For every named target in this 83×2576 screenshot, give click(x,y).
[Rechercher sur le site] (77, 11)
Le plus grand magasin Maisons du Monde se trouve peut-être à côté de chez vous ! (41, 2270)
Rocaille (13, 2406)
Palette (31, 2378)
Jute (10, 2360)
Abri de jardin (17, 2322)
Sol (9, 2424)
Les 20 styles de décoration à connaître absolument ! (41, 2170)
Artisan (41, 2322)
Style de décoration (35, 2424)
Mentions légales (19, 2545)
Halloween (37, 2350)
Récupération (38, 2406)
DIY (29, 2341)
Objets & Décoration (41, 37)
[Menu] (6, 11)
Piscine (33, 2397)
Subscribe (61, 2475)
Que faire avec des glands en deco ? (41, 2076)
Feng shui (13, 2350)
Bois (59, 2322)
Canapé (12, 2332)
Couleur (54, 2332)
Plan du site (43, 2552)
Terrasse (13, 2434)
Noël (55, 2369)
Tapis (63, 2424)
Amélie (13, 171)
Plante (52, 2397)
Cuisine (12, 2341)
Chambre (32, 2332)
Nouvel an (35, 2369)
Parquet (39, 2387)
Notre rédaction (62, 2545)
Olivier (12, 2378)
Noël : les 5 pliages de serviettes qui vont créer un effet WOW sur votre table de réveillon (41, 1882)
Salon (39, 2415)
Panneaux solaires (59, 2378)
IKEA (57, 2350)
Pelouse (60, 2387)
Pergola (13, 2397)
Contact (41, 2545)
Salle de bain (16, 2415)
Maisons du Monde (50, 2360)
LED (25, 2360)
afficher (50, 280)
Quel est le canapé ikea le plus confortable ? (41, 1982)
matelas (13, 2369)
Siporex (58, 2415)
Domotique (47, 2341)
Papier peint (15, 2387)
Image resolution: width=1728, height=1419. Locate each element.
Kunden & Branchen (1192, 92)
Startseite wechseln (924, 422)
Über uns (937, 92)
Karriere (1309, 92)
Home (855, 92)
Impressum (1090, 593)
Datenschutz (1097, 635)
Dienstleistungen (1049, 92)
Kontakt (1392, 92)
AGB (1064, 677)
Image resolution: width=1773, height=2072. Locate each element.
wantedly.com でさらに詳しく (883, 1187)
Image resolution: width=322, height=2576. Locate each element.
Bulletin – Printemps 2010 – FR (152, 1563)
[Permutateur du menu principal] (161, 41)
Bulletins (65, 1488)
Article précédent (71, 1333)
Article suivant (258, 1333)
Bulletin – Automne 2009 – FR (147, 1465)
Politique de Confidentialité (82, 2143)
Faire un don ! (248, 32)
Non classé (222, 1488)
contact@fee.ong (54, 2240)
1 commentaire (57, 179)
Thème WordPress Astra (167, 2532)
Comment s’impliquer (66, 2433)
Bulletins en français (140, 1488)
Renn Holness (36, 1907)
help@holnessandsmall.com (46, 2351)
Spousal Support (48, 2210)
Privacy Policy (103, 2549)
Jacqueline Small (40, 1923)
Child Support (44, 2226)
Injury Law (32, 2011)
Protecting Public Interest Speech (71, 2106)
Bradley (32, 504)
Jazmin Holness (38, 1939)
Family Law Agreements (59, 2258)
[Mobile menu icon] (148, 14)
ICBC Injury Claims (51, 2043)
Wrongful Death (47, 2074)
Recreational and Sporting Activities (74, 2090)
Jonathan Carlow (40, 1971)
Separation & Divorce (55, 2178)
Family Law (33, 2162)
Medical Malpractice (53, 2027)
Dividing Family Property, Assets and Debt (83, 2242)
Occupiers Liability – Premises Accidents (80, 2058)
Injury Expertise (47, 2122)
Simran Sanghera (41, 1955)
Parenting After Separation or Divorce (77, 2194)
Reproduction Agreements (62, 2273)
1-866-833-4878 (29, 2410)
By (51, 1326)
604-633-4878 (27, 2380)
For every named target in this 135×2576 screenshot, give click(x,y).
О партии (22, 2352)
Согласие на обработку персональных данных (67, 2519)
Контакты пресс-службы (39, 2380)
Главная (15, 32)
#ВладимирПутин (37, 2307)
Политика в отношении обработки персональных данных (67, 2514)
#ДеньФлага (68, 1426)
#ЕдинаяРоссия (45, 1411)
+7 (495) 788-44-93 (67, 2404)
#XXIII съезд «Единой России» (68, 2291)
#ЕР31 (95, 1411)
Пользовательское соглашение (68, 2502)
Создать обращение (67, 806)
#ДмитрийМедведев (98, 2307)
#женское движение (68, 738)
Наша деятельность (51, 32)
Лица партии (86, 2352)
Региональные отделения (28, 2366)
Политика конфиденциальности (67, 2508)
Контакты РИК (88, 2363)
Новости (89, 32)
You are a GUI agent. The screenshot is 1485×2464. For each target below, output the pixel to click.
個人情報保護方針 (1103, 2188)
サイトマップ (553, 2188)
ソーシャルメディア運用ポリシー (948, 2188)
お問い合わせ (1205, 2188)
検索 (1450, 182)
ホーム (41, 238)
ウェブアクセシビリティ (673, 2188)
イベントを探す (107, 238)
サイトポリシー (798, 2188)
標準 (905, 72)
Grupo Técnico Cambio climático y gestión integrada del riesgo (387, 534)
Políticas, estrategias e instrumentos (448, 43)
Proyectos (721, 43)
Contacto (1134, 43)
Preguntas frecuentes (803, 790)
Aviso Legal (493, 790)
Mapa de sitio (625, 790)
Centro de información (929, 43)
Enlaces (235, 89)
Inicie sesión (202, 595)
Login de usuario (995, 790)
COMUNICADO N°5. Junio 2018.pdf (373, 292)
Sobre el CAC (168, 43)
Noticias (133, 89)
....
**Your goal**:
What lines in the data above contain the word "Noël"? Show them all.

**Exercise solution**:
Noël (55, 2369)
Noël : les 5 pliages de serviettes qui vont créer un effet WOW sur votre table de réveillon (41, 1882)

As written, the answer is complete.